Increasingly, the gut microbiome is thought to play a role in MS pathogenesis via crosstalk along the gut-brain axis as well as its emergence as a center of regulation in immune responses.
Gut Microbiota in Multiple Sclerosis
One connection to microbes concerns the hygiene hypothesis, whereby little exposure to oral and fecal microbes at an early age predisposes to autoimmune diseases. In support, MS is more prevalent in developed countries where overuse of antibiotics, water chlorination, limited green space, and delivery by cesarean section, have led to changes in the microbiota.
Indeed, people with MS may have altered microbiomes or dysbiosis and increased intestinal permeability as well as other changes. Gut microbiota may contribute to MS pathogenesis by modulating host immunity through the regulation of multiple metabolic pathways. Studies show that dysbiosis leading to low-grade endotoxemia and systemic autoimmune inflammation may be valid also in the pathogenesis of MS.
A 2018 review titled “The “Gut Feeling”: Breaking Down the Role of Gut Microbiome in Multiple Sclerosis” explored these pathways:
- Gut microbial differences between healthy controls and patients with MS
- Autoimmunity in MS affected by depletion or enrichment of specific gut microbes
- Reversal of dysbiosis as a therapeutic model in MS
- Roles for short chain fatty acids, bile acids, phytoestrogens, tryptophan, choline and mucin degradation in maintenance of the intestinal barrier.
A comprehensive table is also included listing microbes whose abundance is often higher or lower in patients with MS versus healthy controls.
A possible direct link between gut microbiota and MS had been shown by researchers in 2011 who found that gut microbes can trigger demyelination in transgenic mice. This finding suggests that gut microbiota may play a crucial role in the starting phase of MS.
A defect in intestinal Treg/Th17 (inhibit autommune response) balance has also been observed in MS models, suggesting a pathway for management as the balance is affected by microbiota.
Microbial Therapies in Multiple Sclerosis
Recent studies point to the contribution of microbiome to MS pathogenesis, with much of the work investigated in experimental autoimmune encephalomyelitis (EAE), a widely used animal model of MS.
In one trial, fecal microbiota transplantation (FMT) from human feces of MS patients resulted in severe EAE in germ-free mice recipients, coupled with alterations in the peripheral immune profile.
Specific immune responses have been linked with single bacteria, such as in the case of Clostridia and Bacteroides fragilis derived from human feces that have the potential to ameliorate EAE.
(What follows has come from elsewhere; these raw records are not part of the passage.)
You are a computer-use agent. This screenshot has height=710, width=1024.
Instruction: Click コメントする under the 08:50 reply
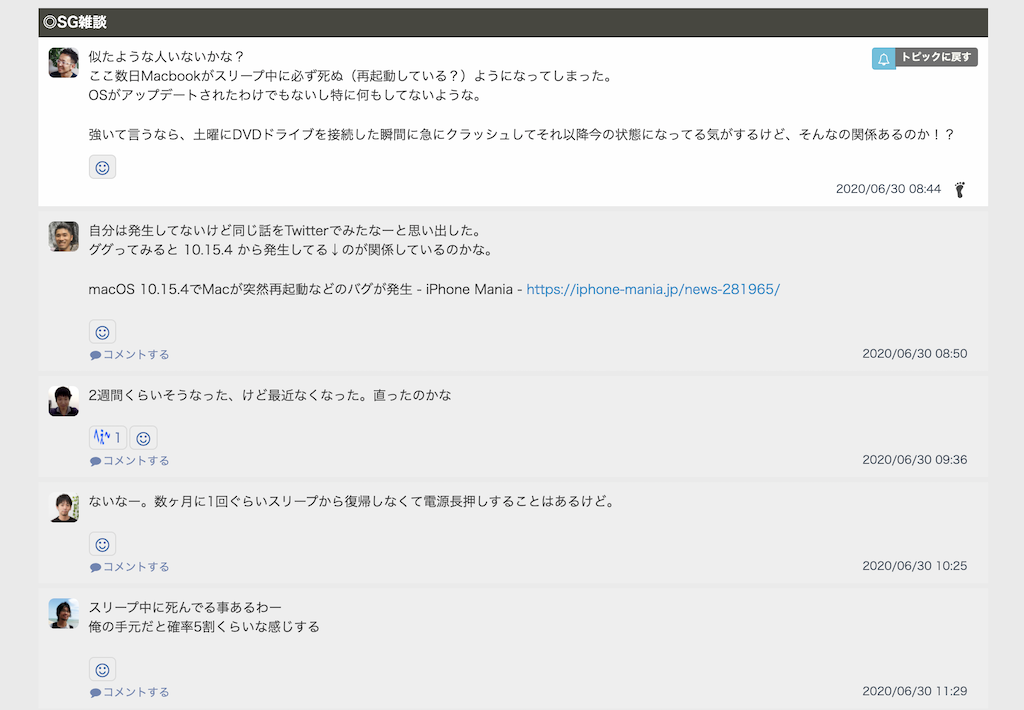[x=135, y=355]

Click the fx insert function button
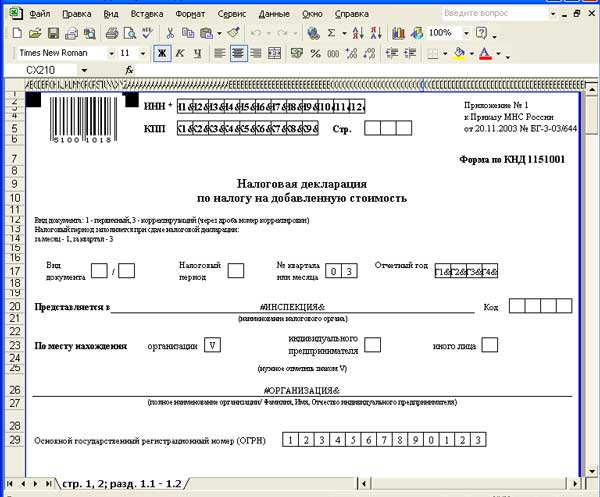(129, 71)
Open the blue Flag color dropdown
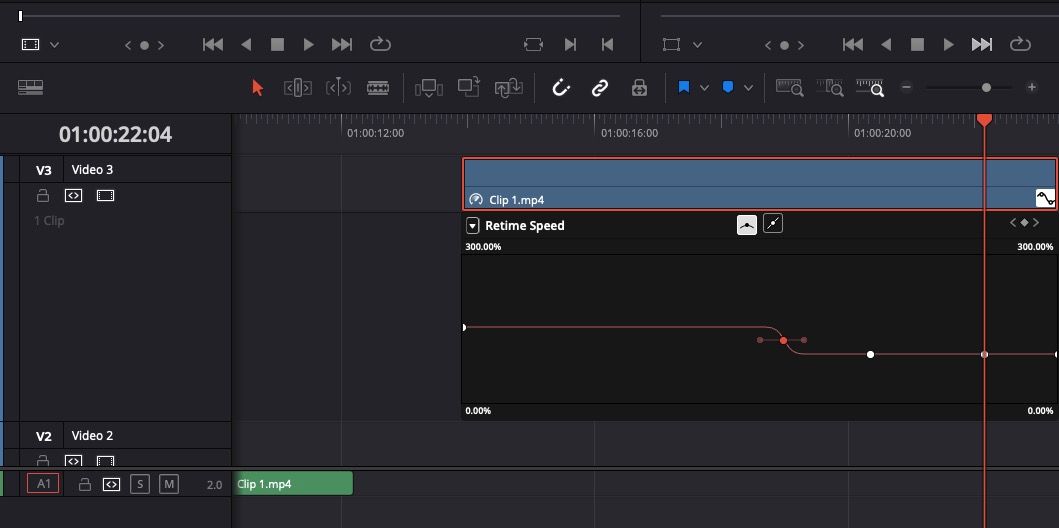Viewport: 1059px width, 528px height. pyautogui.click(x=704, y=88)
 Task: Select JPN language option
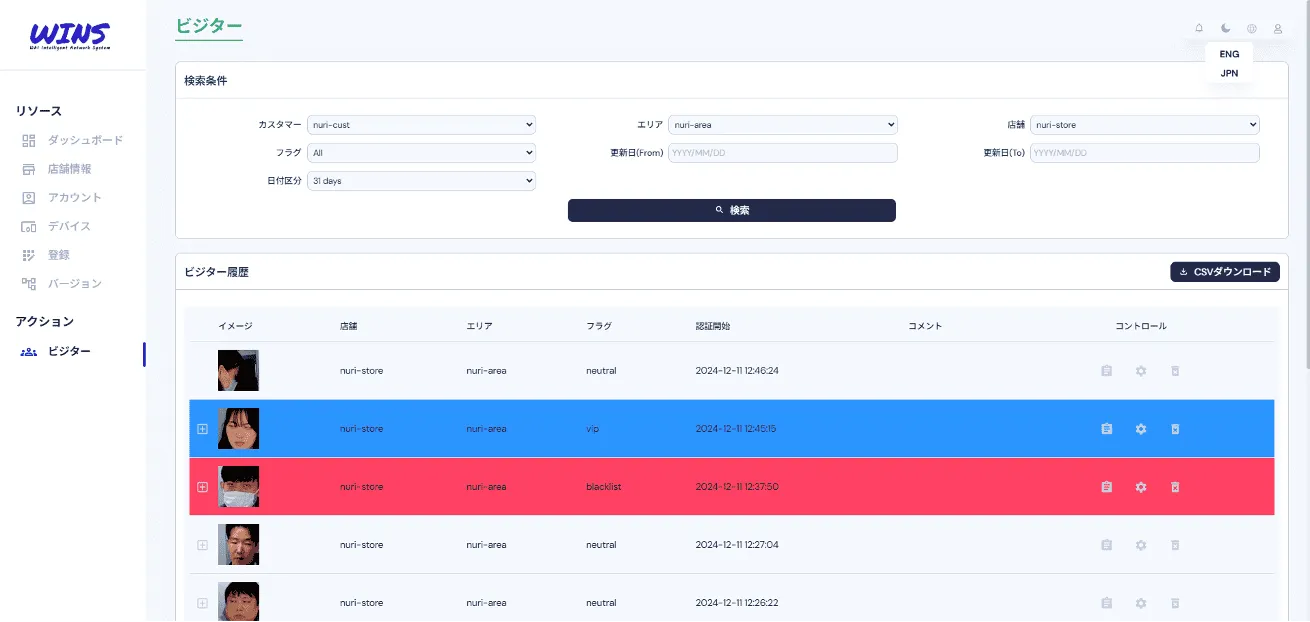[x=1229, y=73]
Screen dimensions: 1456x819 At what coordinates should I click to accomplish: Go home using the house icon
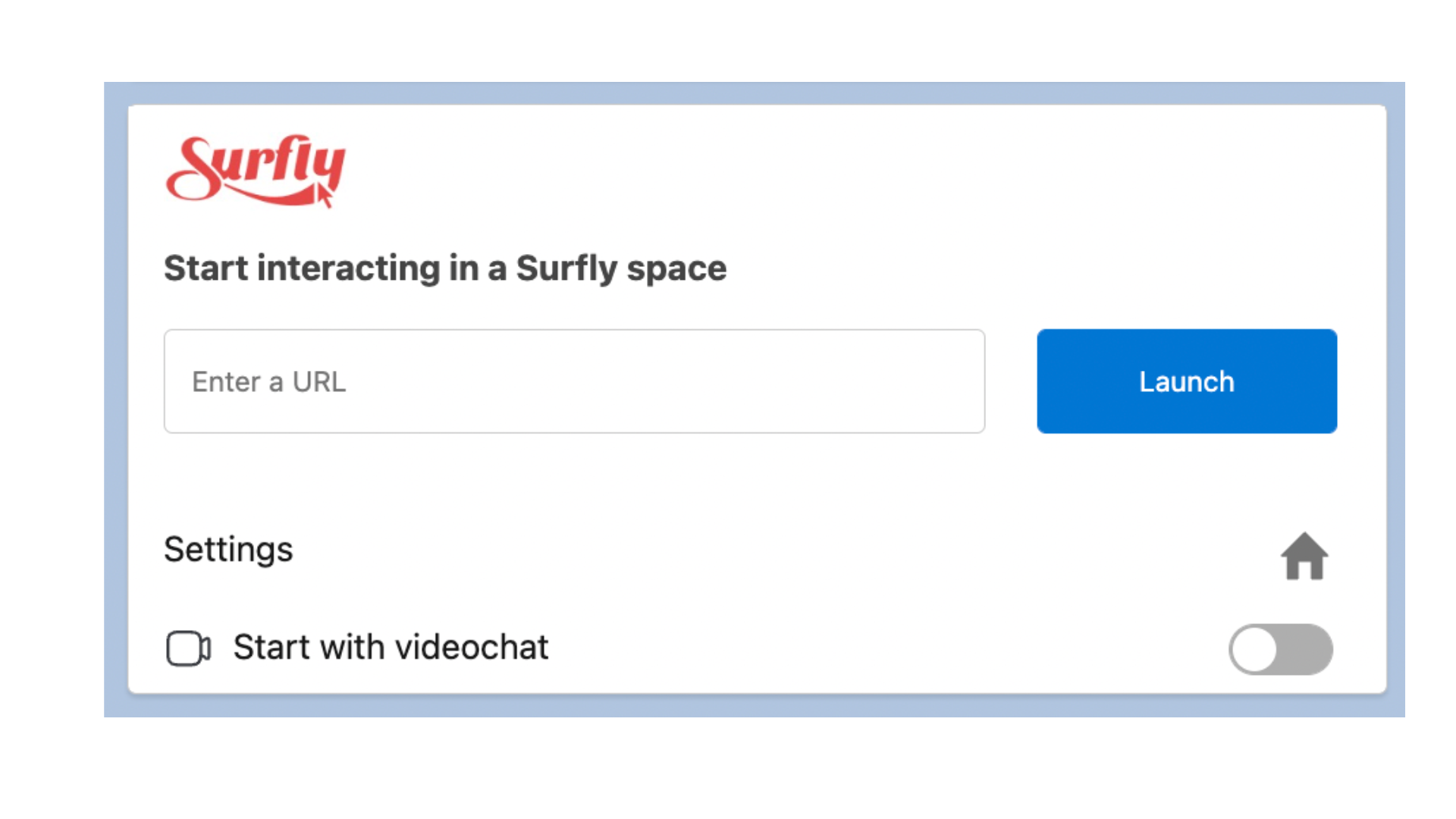(1304, 556)
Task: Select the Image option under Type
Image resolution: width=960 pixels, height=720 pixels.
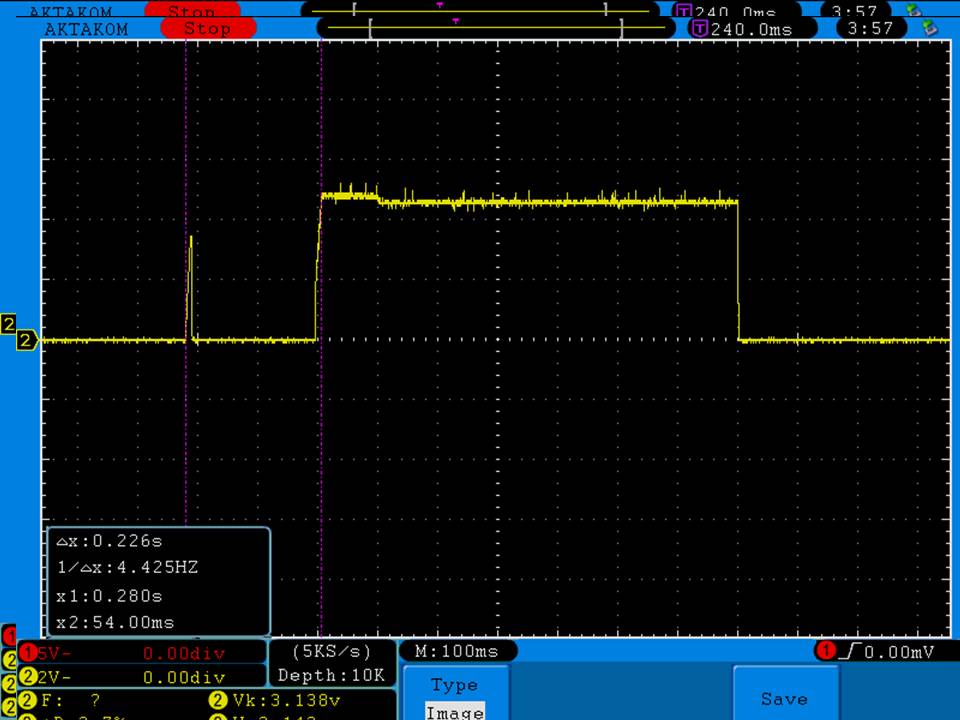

Indeed, oral treatment with a single bacterium or bacteria mixture can modulate EAE as observed in a range of studies. The administration of various Lactobacilli strains has been repeatedly shown to protect from EAE in mice studies. Findings often observed in EAE fail to be translated to human disease due to the differences that the model exhibits.
However, in a 12-week intervention study with 60 MS patients, a combination of Lactobacillus acidophilus, Lactobacillus casei, Bifidobacterium bifidum and Lactobacillus fermentum resulted in improvement in expanded disability status scale score over placebo.
“Focus on the gut-brain axis: Multiple sclerosis, the intestinal barrier and the microbiome” published in World Journal of Gastroenterology in 2018 explored trials using probiotics targeting MS in animal models and a few clinical trials. Results have shown some modest benefits but the authors concluded that study designs should be improved for more meaningful direction.
A better understanding of how gut bacteria modify immune response will aid in developing therapies for treating MS. Modification of the microbiome using probiotics as well as FMT are promising candidates.
Authors of a 2020 review titled “Microbiome in Multiple Sclerosis: Where Are We, What We Know and Do Not Know” cautioned that the clinical relevance—with respect to whether these alterations contribute towards susceptibility for MS or, instead, they exert a relative protective effect—remains controversial both for adult and pediatric populations.
With respect to future directions, the authors concluded: “We consider gut microbiota modulation as a promising intervention for the management of MS. Understanding the pathways that the gut microbiota implicate in order to shape host’s immune responses may elucidate therapeutic targets, such as the induction of immune regulatory cell populations via the promotion of an “anti-inflammatory” gut microflora.”